The “Scholar-Warrior” is an archetype that appears in most cultures throughout history: the samurais, the knights, the Buddhist monks, and nuns of
My son fell for it, hook, line, and sinker… LOL! He and I (along with my wife at the time) studied the martial art of Wing Chun for several years. As part of that training, we learned many things: reiki, chi exercises, knowledge of herbs, healing arts, etc.
The following is one of the first lessons I taught my son after he took the “Vow of the Scholar-Warrior”...
-=[ Plato’s Allegory of the Cave ]=-
Plato is considered one of the most important intellectual figures in Western history. He was the founder of the first university, “The Academy,” where students read the Socratic dialogues. The essence of Plato’s philosophy is demonstrated in the allegory of the Myth of the Cave, which appears in his work, The Republic.
In this myth, Plato proposes the following vision: Imagine prisoners chained in such a way that they face the back wall of a cave. They have been there for life and can see nothing of themselves or of each other. They see only shadows on the wall of the cave.

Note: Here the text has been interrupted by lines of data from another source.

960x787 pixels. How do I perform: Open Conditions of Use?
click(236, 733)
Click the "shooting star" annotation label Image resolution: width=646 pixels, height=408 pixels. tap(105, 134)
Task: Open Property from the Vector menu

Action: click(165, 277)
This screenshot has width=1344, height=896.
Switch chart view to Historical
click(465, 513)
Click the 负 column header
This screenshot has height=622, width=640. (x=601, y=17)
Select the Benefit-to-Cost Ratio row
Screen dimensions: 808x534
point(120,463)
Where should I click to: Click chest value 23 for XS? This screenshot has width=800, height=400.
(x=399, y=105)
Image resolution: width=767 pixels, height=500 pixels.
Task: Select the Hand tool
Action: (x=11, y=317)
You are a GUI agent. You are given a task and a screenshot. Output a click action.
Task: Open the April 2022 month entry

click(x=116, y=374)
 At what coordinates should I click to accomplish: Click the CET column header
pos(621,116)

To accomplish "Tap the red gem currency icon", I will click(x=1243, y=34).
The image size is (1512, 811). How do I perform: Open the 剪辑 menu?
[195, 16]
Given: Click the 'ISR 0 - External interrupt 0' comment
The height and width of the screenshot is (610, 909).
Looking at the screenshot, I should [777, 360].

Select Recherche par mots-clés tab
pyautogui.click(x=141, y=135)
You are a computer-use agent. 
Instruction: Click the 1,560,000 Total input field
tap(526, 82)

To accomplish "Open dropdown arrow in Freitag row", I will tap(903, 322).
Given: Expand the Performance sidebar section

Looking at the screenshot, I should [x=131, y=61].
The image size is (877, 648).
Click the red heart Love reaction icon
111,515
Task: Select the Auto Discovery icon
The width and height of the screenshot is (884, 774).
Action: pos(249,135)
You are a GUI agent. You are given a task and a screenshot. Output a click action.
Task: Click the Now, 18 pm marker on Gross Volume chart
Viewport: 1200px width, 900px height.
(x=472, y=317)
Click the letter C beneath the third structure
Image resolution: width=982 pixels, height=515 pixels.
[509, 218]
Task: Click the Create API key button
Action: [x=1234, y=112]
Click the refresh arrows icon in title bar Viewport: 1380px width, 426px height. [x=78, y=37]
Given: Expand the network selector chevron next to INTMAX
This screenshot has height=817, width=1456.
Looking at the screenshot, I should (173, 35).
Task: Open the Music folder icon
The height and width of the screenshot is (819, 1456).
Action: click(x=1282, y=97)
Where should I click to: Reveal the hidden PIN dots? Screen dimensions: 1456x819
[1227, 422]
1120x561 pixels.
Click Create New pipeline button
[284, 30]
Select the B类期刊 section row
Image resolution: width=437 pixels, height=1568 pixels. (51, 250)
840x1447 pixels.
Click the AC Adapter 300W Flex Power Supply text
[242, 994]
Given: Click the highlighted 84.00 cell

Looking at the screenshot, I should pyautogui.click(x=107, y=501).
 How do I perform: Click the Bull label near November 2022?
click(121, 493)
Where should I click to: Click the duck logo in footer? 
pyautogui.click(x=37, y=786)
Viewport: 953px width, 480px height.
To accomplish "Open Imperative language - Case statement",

The shadows are caused by a fire that burns on a ledge above and behind them. Between the fire and the prisoners is a path lined with a wall along which people carrying vases, statues, and other artifacts on their heads. The prisoners hear the echoes of voices and see the shadows of the artifacts, and they mistake those echoes and shadows for reality.
The point of the allegory is that our purpose in life is break free of those chains and venture out of the cave into the open in order to experience reality. That “steep and rugged ascent” is Plato’s allegory of education and leads us out into the real world of sunlight and knowledge where we can truly gaze upon the sun (the sun being the allegory of enlightenment).
Plato suggests that if such a man were to attempt to return to the cave and liberate the other prisoners, they would set upon him and kill him. The allegory of the cave, with its story of the liberation of the prisoner from darkness, deceit, and untruth and the ensuing hard journey into the light and warmth of the Truth has inspired many philosophers and social leaders. But Plato meant this allegory as more than mere poetic vision. He used this work, to give it a precise, technical application. Within this application, he was able to offer a map in which opinion and knowledge are clearly marked.
However, that would take too long right now and I need to get dressed and go to work! LOL!